Between the Lines: Joan Didion's 'Play It As It Lays'
- James Homer
- Mar 24
- 2 min read
Few novels can vigorously infest you. Joan Didion's Play It As It Lays is one of them. Its fragmentary narrative centres around the opaque Maria (pronounced "Mar-EYE-uh", as the narrator makes clear), an actress-turned-vacant by abuse, Hollywood, the monotony of daily life and prescription pills.
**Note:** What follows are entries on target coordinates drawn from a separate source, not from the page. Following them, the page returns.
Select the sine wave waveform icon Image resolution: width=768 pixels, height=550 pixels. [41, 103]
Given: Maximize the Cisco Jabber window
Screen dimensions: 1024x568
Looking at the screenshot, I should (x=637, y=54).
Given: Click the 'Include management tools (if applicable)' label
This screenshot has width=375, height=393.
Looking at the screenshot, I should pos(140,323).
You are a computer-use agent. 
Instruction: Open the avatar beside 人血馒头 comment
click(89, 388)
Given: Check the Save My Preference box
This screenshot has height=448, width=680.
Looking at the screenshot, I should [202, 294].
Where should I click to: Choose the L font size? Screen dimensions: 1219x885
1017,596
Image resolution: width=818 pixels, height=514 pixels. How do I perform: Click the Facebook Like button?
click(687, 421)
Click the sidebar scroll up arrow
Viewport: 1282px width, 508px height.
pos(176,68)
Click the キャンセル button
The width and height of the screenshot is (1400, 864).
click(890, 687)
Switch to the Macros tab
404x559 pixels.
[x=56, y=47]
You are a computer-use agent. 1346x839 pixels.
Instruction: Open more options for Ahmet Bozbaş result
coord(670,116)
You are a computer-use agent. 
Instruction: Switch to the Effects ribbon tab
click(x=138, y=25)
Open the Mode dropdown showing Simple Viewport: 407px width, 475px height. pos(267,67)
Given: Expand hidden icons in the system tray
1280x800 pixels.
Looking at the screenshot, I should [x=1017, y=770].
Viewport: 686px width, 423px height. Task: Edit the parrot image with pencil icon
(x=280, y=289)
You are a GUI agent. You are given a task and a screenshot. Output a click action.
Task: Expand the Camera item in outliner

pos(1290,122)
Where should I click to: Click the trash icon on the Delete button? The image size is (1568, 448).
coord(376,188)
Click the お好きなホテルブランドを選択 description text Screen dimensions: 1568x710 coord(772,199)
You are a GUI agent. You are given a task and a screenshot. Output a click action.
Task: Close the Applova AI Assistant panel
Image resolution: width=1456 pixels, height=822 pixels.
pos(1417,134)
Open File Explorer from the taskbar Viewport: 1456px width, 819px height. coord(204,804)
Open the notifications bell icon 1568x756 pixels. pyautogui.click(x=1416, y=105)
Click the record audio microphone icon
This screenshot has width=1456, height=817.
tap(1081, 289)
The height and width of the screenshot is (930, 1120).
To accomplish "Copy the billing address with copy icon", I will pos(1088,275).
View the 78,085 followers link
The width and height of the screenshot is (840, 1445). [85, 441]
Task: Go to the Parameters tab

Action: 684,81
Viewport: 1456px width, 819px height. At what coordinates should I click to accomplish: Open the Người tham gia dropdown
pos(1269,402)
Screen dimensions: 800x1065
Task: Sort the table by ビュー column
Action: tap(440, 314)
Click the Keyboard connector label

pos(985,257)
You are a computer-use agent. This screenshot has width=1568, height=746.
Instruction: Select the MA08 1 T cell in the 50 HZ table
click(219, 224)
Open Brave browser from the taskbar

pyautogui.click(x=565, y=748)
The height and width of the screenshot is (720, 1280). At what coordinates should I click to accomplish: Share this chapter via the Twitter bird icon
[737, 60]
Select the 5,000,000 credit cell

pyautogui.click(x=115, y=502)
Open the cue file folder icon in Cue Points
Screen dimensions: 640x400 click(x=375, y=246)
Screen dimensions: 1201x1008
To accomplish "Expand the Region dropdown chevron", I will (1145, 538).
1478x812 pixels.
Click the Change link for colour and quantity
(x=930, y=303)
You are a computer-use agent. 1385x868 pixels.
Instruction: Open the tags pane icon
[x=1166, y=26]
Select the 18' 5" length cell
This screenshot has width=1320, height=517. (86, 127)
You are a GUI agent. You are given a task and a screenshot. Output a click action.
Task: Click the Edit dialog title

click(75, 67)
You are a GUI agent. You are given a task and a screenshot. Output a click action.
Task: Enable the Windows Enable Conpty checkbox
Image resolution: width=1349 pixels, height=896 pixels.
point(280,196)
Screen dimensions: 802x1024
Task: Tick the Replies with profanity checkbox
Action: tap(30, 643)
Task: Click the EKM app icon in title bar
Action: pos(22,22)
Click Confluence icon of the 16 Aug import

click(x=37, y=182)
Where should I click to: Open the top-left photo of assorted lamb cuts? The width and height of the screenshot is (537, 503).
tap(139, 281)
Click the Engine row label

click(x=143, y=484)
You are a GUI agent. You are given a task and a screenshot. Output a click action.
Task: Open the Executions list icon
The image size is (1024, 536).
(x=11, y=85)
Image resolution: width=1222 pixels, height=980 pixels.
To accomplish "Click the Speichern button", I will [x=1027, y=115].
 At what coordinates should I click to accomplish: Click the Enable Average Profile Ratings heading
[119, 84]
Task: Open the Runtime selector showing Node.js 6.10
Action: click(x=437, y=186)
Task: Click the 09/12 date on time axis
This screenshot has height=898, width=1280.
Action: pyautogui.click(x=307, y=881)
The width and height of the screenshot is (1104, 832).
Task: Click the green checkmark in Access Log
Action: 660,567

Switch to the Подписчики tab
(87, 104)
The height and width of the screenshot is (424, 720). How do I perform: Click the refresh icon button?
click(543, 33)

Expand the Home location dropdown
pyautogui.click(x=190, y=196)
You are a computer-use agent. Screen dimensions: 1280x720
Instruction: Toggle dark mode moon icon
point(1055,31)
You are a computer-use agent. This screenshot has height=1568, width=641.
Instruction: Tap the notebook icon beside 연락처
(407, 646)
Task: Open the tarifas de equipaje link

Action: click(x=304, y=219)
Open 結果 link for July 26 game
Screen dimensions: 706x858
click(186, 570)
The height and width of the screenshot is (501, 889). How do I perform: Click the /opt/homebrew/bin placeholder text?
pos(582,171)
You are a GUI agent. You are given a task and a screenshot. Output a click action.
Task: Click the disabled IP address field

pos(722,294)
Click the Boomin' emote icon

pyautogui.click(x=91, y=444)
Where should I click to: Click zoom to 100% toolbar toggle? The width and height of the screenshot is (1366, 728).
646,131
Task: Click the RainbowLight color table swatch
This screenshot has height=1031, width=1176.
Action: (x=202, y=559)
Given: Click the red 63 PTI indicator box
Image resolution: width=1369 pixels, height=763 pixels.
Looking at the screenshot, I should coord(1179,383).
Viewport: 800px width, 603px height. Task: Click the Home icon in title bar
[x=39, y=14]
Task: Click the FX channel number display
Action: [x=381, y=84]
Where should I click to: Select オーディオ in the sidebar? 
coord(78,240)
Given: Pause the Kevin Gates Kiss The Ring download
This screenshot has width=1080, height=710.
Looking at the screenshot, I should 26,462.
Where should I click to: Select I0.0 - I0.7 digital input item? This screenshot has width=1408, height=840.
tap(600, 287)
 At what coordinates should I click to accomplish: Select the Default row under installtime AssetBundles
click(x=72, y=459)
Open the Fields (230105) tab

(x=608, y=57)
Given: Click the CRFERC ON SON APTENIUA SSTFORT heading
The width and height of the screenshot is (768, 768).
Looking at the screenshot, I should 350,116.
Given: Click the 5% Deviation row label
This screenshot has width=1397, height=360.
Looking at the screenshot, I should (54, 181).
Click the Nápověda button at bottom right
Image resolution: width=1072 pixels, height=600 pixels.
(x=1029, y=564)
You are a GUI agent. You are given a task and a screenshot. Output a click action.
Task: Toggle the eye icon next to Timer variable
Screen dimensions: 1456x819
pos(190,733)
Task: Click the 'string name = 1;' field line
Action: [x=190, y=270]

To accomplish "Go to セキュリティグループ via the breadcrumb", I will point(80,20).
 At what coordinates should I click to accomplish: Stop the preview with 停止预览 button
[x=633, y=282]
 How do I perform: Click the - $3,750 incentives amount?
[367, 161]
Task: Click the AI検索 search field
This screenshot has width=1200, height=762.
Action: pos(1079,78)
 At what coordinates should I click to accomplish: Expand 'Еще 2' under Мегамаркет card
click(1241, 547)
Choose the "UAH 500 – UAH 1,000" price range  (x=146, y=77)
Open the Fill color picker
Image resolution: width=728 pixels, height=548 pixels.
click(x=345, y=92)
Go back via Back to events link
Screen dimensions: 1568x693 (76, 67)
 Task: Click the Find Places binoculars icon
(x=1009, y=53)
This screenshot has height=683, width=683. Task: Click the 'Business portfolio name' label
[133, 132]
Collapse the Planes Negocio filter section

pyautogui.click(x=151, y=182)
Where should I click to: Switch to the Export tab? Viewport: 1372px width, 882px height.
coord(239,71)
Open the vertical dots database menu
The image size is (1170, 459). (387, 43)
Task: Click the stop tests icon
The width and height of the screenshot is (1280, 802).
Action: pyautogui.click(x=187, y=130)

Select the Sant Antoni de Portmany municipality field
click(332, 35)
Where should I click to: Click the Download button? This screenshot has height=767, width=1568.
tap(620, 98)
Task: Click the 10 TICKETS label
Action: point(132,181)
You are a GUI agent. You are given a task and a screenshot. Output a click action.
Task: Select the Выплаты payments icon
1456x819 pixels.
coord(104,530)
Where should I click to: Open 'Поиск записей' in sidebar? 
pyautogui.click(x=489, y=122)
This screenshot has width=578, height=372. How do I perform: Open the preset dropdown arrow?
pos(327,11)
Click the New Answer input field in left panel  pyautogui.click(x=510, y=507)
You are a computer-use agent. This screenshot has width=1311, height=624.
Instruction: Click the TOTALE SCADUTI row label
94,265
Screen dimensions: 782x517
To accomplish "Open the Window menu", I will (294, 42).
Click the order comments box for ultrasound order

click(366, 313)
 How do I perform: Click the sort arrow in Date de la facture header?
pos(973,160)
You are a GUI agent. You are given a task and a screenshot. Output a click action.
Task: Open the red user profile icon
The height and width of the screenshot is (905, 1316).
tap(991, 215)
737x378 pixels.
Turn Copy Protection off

Chapters are fast and sparse, some only a parapaph long - they serve less as plot advancement, and more as pieces of shrapnel exploding out of a collapsing mind. Emotions are muted, characters drift. Maria spends her days driving around the aimless arteries of California's highways. Didion invokes the lyrics of Joni Mitchell's seminal Coyote - "you're just a prisoner of the white lines on the freeway." Maria's life is directionless, a mess of dead-ends and half-stories, as entangled and complex as the roads she endlessly traverses.
There is no destination.
Didion's prose is sharp and haunting. Important context is implied, sometimes outright contradicted. Maria is initially established by three, brief portraits of her from various characters' perspectives - first, Maria herself, second is Helene (Maria's obedient and dutiful friend, who is also complicit in her abuse), and Carter (Maria's abusive ex-husband). The first few pages of the novel has Maria accused of killing film producer "BZ", Helene's husband - who, we find out, is just as monstrous as Maria's. From here, the novel unravels in a series of episodes, loosely connected by a vague narrative - constantly deepening the characters and simultaneously our engagement with them.
Distilling the plot is pointless, as Play It As It Lays treats plot as secondary. This is by design. What the novel intends, and excels at, is placing the reader within the fractured and tragic soul of its central protagonist. Maria is a rare literary character, in that she bleeds out of the page. Almost literally, at points. There is a rawness, a vulerability, something transcendental about her. This is an extraordinary achievement, given how economic Didion's prose is. Everything in this novel is in what is not said.
Speaking of, Didion's prose is administered with a confidence and control that very few writers can match. Her writing is restrained, yet burning at the same time. Some critics describe Didion as "writing with a razor". I'd say she writes with a scalpel, as she knew exactly where to cut.